南歌咬了咬牙,为了维护自家艺人的名声,她不由地跟了过去。
傅渊就是那种拽到天上去的浑蛋,身为他的手下,也拽得不要不要的——果然是物以类聚,人以群分啊!
可看着这个男人,南歌总有一种似曾相识的感觉。
*
急诊室门外的狗仔叫张朕。
他今天来看病。
意外发现谢欢出车祸,被急送进来了。
抱她进急诊室的人,是一个英俊斯文的年轻人,有点熟悉,他想了想,兴奋地想起来了,是顾深。
一个新晋音乐制作人。
他兴奋地拍下了几张照片。
紧跟着,又来了一个不得了的人物——资本圈的大律师傅渊。
这个男人,现在绝对是全国家喻户晓的公众人物。
一,他是超级富豪家族的继承人。
二,他是实力派大律师,律师费高得能吓死人,胜诉率绝对是业内第一。
三,他是个花花大少,且是一个能让女朋友们在分手之后交口称赞的魅力男性。
但凡搞花边新闻的,或是财政新闻的,不对,是所有搞新闻的人都知道,这个男人所到之处,只要有点动静,只要搞到独家,那绝对能挣大钱。
然后,他又拍到傅渊居然是来见谢欢的。
嗯,他笑得嘴巴都要歪了。
可就在这个时候,有两个黑衣男人盯住了他,缴掉了他手上的手机,把他扣了起来。
完了。
独家要泡汤了。
傅渊行事如此谨慎,看来这里头有大猫腻啊!
*
南歌见到狗仔,居然是海城最有流量的张朕。
头疼啊!
这人很难搞的。
他被控制在车里。
打开车门,她看了一眼里头这人,轻轻一叹,转而看向阿棠:“照片什么的删了吗?”
“删了。但是,得让他乖乖别乱说话。我喜欢用拳头!你有更好的法子吗?”
阿棠把拳头捏得咯咯作响。
这人属于暴力分子。
南歌觉得还是得和张朕友好商量一下,就坐到了车里。
没一会儿,她沉着出来了,和阿棠说道:“那浑蛋已经把其中几张上传到云端了。他不肯删。你有什么法子?”

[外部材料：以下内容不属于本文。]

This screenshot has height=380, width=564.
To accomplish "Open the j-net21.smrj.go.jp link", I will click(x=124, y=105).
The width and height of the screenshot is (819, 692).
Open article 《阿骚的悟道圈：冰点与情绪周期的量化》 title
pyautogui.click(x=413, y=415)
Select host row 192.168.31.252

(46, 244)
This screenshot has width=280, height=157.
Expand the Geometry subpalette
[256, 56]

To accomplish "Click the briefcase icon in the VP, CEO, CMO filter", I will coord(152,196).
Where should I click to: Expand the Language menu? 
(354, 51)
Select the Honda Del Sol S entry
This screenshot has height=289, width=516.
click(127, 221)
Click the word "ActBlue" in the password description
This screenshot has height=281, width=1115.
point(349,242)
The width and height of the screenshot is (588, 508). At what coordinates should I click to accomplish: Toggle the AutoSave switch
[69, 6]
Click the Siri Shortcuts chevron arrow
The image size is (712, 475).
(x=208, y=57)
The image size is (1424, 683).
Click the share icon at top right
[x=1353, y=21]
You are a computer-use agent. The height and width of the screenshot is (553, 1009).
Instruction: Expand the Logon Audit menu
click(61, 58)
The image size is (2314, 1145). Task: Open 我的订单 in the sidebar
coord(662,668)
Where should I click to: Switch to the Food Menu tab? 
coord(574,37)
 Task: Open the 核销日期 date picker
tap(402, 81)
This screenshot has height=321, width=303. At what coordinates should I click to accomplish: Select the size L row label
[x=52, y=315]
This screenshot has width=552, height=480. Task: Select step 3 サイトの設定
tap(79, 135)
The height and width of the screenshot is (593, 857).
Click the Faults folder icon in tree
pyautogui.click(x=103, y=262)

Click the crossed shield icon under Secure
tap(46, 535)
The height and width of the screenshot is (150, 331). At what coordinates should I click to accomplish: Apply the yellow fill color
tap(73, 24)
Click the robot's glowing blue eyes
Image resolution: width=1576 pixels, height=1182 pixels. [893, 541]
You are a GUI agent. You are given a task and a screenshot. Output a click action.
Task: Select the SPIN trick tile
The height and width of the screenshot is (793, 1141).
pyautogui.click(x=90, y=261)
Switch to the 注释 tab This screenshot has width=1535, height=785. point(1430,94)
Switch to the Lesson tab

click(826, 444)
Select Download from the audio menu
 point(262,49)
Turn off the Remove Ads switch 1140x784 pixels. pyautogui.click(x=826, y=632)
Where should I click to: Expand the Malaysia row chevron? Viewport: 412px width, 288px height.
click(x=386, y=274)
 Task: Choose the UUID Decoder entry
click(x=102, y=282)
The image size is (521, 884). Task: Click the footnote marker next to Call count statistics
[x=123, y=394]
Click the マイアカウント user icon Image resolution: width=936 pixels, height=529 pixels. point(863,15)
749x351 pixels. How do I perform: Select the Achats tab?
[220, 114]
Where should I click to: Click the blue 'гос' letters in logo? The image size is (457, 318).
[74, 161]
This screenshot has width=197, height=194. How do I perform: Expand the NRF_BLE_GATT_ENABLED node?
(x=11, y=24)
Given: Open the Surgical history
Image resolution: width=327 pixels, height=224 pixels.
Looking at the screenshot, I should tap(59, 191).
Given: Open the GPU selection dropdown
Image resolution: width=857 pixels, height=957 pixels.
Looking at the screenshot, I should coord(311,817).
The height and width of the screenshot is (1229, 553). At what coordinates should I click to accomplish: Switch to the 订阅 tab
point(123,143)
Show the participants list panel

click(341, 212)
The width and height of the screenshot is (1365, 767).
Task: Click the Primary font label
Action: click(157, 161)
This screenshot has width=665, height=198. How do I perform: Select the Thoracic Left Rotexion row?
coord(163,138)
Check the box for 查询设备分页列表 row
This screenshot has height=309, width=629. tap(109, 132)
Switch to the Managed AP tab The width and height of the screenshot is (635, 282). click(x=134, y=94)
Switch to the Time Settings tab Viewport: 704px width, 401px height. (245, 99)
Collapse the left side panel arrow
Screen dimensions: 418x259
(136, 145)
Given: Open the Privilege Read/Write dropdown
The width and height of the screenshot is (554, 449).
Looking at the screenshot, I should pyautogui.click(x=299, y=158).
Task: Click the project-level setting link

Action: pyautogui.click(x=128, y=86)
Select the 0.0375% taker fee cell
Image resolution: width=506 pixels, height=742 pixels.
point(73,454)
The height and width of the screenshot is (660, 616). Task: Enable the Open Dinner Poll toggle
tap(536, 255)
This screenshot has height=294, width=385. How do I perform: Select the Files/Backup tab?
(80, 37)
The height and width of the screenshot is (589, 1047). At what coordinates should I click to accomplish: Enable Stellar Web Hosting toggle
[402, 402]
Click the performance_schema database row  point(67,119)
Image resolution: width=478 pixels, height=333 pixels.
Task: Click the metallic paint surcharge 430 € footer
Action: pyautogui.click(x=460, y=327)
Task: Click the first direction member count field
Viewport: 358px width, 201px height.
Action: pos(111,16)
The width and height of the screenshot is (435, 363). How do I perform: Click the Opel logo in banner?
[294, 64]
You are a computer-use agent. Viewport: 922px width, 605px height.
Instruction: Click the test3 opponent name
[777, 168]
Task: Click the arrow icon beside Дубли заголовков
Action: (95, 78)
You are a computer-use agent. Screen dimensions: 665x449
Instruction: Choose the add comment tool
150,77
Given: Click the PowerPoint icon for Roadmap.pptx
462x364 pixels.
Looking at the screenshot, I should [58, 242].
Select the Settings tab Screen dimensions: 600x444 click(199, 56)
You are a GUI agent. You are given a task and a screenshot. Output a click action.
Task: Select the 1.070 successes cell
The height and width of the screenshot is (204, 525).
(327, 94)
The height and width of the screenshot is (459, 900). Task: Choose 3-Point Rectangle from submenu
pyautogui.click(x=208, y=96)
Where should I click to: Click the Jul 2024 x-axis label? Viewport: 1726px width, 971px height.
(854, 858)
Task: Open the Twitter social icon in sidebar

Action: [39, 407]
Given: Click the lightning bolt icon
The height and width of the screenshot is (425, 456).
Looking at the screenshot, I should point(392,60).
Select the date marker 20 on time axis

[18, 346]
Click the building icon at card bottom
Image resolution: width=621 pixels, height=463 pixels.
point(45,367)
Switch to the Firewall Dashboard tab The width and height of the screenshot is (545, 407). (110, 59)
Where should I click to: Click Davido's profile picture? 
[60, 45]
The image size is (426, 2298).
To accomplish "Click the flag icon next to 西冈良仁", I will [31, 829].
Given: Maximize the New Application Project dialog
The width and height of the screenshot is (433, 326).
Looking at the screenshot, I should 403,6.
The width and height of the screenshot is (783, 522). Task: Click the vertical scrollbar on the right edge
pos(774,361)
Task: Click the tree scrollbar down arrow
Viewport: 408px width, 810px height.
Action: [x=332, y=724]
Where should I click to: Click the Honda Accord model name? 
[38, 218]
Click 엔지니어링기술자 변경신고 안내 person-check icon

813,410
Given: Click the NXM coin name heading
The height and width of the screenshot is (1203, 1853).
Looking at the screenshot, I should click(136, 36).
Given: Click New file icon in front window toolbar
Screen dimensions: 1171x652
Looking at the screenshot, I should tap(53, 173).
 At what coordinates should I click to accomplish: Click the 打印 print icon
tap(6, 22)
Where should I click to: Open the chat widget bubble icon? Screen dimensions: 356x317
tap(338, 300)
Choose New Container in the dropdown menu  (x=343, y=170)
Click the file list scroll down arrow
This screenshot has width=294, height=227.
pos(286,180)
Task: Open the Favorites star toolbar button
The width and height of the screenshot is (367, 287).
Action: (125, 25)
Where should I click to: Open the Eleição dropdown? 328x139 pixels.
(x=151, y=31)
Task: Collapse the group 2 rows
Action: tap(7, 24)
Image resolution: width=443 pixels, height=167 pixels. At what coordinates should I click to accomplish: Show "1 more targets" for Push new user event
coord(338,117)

阿棠拿出笔记本,扒拉扒拉打了一会儿键盘,然后弯下腰,对车里的人说:“你的云端采集了很多新闻素材,我已经渗透进去了。只要我一点格式化,你所有的数据就会消失。张记者,我不想和你结仇,你说你是自己删,还是我来帮你忙?”
张朕一脸惊恐:我靠,这人也太太太恐怖了,居然能黑进他的云端。
“我删……我自己删,但,我们能交个朋友吗?今天我不公布谢欢在谈恋爱的事,以后,你们如果有头条新闻,必须第一时间找我?”
刚刚南歌就是这么贿赂他的。
“行。”
阿棠和南歌齐声同意。
张朕立刻把照片给删了,走了。
傅渊身边的人,办事能力果然很强。
南歌见事情解决,要走,她怕阿欢被那姓傅的欺负,却被这个高高、酷酷的阿棠拦住了。
“有事?”
南歌瞄了瞄这个身形彪悍的男人。
阿棠一脸高深莫测,把笔记本扔后座,故意弯了弯腰,凑近她细看,男人身上散发着一股子六神的味道。
这味道,她好像闻过。
南歌后退了两步,拧眉:“你干什么?”
阿棠深深地睇着:“想请教南歌小姐一件事……”
“什么事?”
“一个月前,明十一楼会所,南歌小姐睡完我就跑,是几个意思?”
这话一出,南哥脸上的血色顿时被抽了一个精光:
我靠,不会这么巧吗?
那一夜,被她睡了三次的男人,居然是傅渊的狗腿子?
苍天啊,这世界也太小了吧!
她吓到了,掉头就跑。
阿棠扬了扬眉,但笑不笑:
南歌,等着,我会睡回来的!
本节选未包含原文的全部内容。